Itasca County ranked highest in the state in one measure of physical violence in the home, third in the rate of births to teenage mothers, and fourth in a ranking of alcohol problems in the family. They found in Grand Rapids, a pattern of troubling behaviors, like domestic violence and child abuse. And they uncovered structural problems. Police, prosecutors, social workers and schools hadn't been talking enough to each other.

With the study in hand, group members approached regional resource centers - schools, churches, courts, and social services - to set the community on a change of course.

Enthusiasm has its limits. Over the years, the pain and shock of Carin's death subsided. Eventually, the Streufert family left Grand Rapids for Duluth, where, they wouldn't have to be known as the parents who lost a child to crime.

"The Community Peace Initiative, up until the Streuferts left here, was really active," recalls Police Chief Litchke. "Out of that we had some community meetings, we had a peace walk every year, just calling attention this that kind of stuff. Now the last year-and-a-half or so, that's kind of dropped by the wayside, but I can see it's going to come back around."

The most promising work continues on a daily basis in small communities across the state.

The Citizen's Council on Crime and Justice has taken Grand Rapids' community approach statewide. The council hopes to stem the factors that might fuel criminal behavior in 25 Minnesota communities over a five-year period.

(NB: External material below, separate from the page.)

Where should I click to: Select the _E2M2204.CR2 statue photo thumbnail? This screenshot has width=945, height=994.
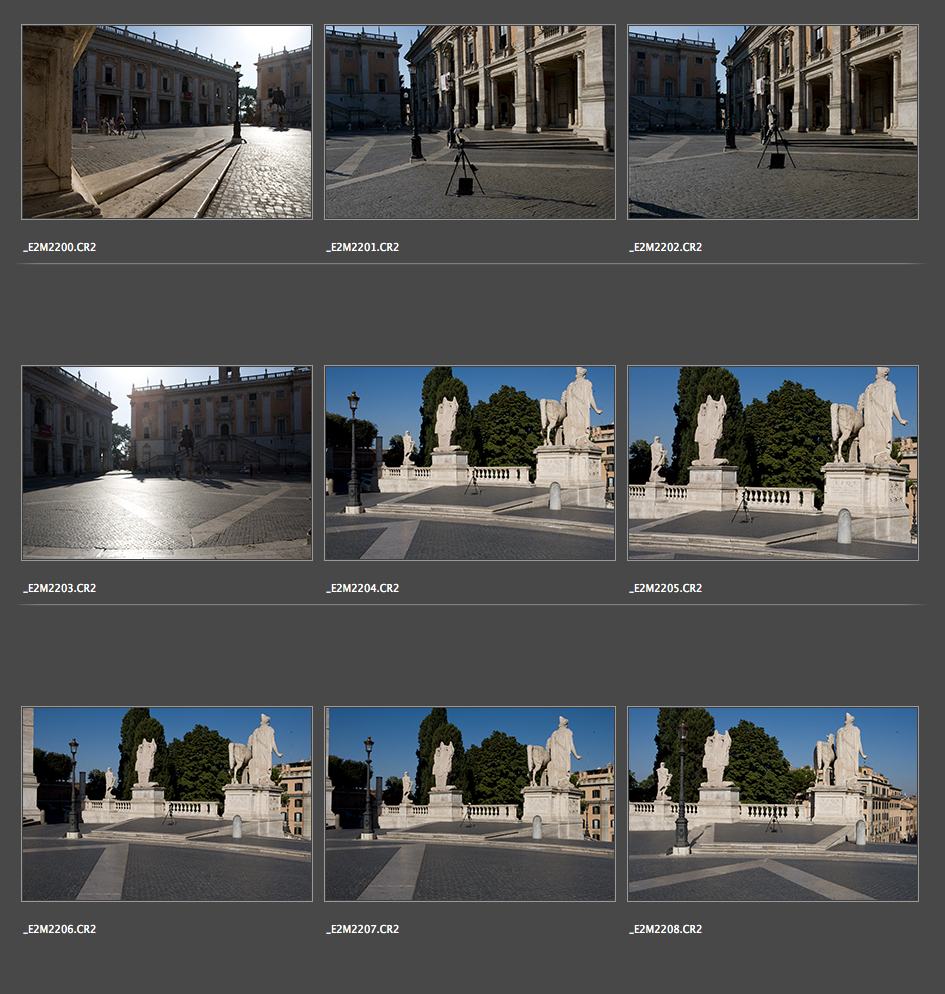(469, 463)
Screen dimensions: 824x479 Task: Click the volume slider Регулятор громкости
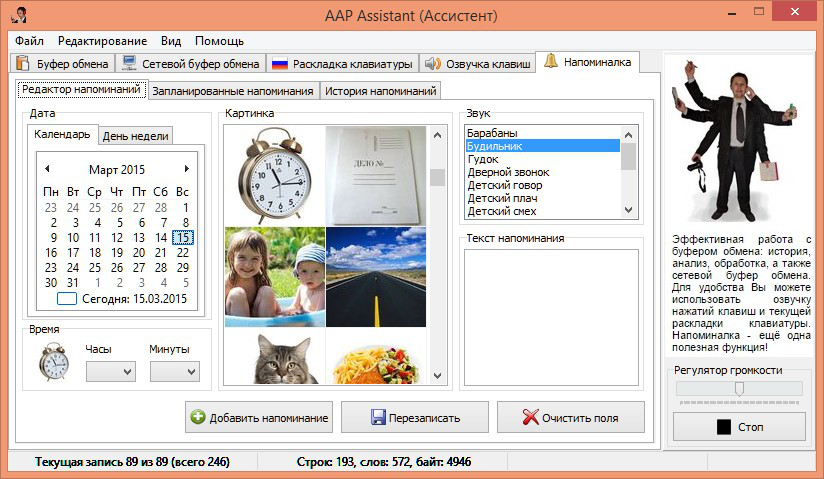pyautogui.click(x=739, y=389)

To keep an ambitious effort like this alive takes more than dedicated individuals, according to Jim Krile, who directs the Blandin Foundation's Community Leadership Program. Krile says it takes institutions like schools, government, or a foundation like Blandin, with a structure and a budget. He says peace isn't in retreat in Grand Rapids, it's just less visible.

There is a small memorial plaque to remember Carin Streufert, and a community fund in Grand Rapids that supports anti-violence work. But her legacy is most alive in communities across the state, as people work to make sure that young girls can walk on warm summer nights without fear.